Vijf jaar later wordt Hoogland opnieuw opgepakt. Deze keer voor de meest tot de verbeelding sprekende moord in de vaderlandse misdaadgeschiedenis, op drugshandelaar Klaas Bruinsma. In de late uurtjes van 27 juni 1991 heeft Bruinsma een afspraak met hasjhandelaren Johan V. en Koos R. in discotheek Juliana’s, in het Hilton-hotel. Ook Martin Hoogland is aanwezig.

Bij het verlaten van de club, om kwart over vier ’s nachts, maakt Bruinsma stampij met Hoogland, die voor zijn aartsvijand werkt. Daarbij zou Bruinsma hebben geroepen: ‘Je moet niet denken dat ik bang voor je ben, omdat je een ex-politieman bent.’ En verder: ‘Als jij direct thuiskomt, dan vind jij je vrouw en je kind met een doorgesneden keel in bed.’

Kort daarop vallen vier schoten. De eerste raakt Bruinsma in de borst, de overige drie in het hoofd. Hij sterft ter plekke. De volgende dag wordt Martin Hoogland aangehouden voor deze moord.

Als hij in 1992 op vrije voeten komt – omdat de rechtbank het bewijs te kort vindt schieten – maakt Hoogland volgens justitie ook nog een einde aan het leven van crimineel Tony Hijzelendoorn. Met maar liefst 16 schoten. Het gerechtshof veroordeelt hem later tot 20 jaar cel, onder meer op basis van de getuigenis van een andere drugshandelaar, Steve Brown. ‘Martin heeft me wel dertig keer gezegd dat hij ze allebei heeft vermoord’, vertelt deze de rechtbank.

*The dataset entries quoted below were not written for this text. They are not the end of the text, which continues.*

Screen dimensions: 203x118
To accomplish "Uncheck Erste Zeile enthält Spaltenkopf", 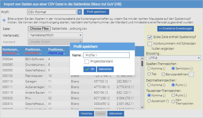I will point(150,37).
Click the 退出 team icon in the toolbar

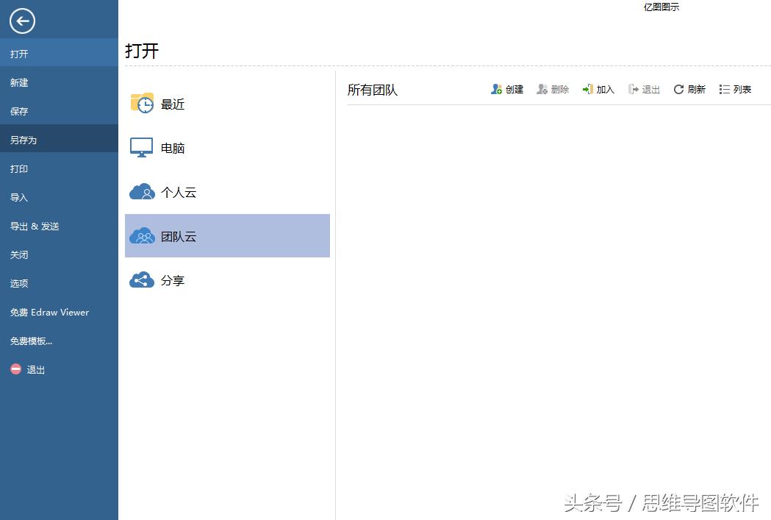[643, 89]
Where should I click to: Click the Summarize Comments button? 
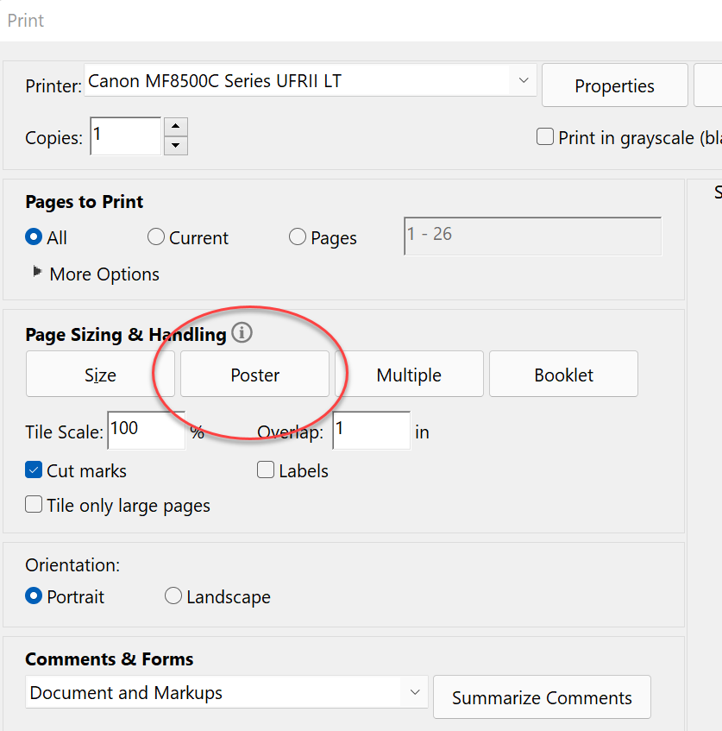pyautogui.click(x=542, y=696)
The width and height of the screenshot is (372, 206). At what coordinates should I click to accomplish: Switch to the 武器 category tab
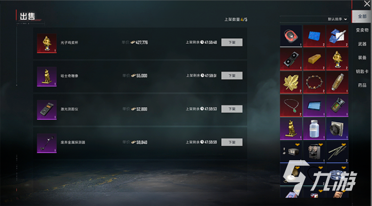click(362, 44)
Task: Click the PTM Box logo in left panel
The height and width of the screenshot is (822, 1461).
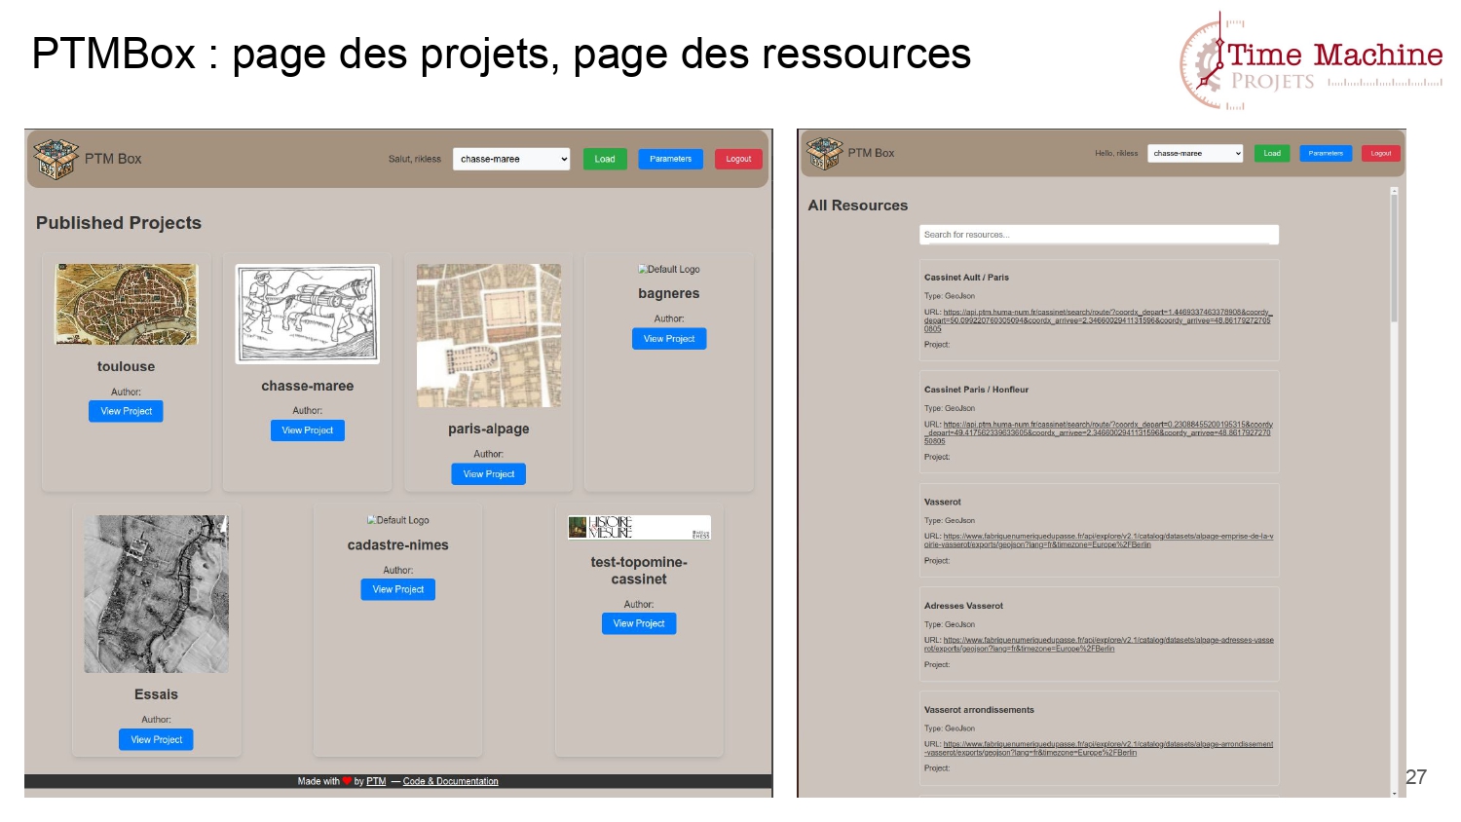Action: [56, 159]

Na de liquidatie van Hoogland in 2004 gaat de verdenking voor deze aanslag een tijdje uit naar de crimineel Boneka B., die op beelden zou zijn herkend door een tipgever. Zijn advocaat weet echter aannemelijk te maken dat B. nooit op de plaats delict in Hoorn kan zijn geweest.

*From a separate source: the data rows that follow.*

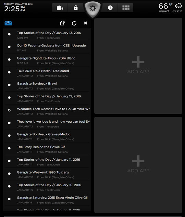Toggle read dot for Wearable Tech email
185x217 pixels.
9,110
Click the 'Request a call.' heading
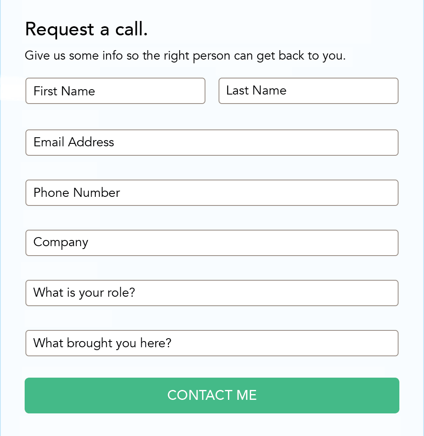Image resolution: width=424 pixels, height=436 pixels. pos(87,29)
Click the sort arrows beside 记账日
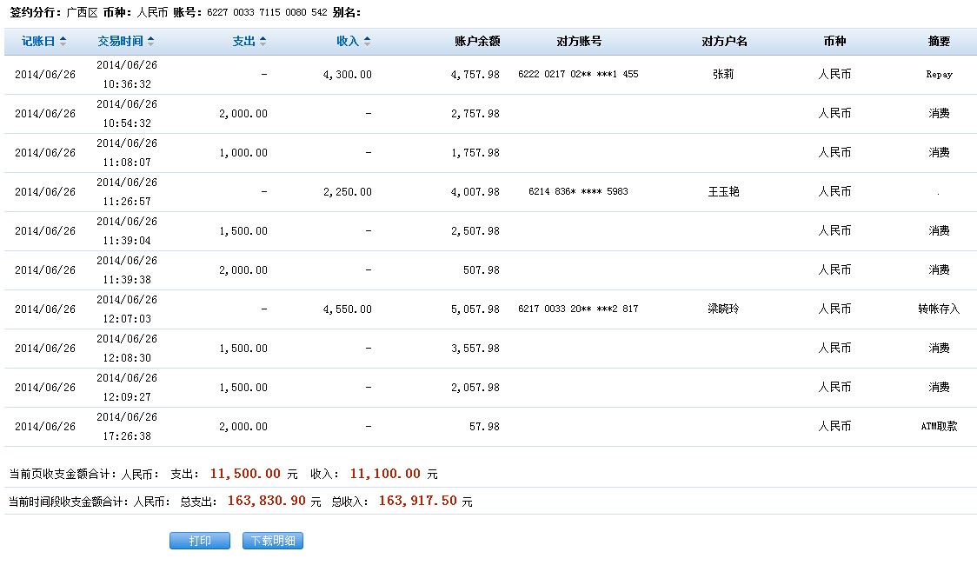Image resolution: width=977 pixels, height=585 pixels. pos(63,41)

Hoewel eerst wordt gedacht de dood van Hoogland te maken heeft met de eerdere liquidatie van Bruinsma, is er ook het vermoeden dat hij moest sterven, omdat hij aanpapte met de groep van John Mieremet – een vijand van de Joegoslavische maffia in Amsterdam.

Later is er nog een opvallende bekentenis van de moord door een zekere Branco Marianovic, die zegt Bruinsma te hebben vermoord als bloedwraak voor de liquidatie van zijn broer Alexander in 1982 door Bruinsma’s groepering. Martin Hoogland heeft de moord op Bruinsma altijd ontkend. Hij ligt begraven op begraafplaats Zorgvlied in Amsterdam, met op zijn graf een stenen boeddha-beeld.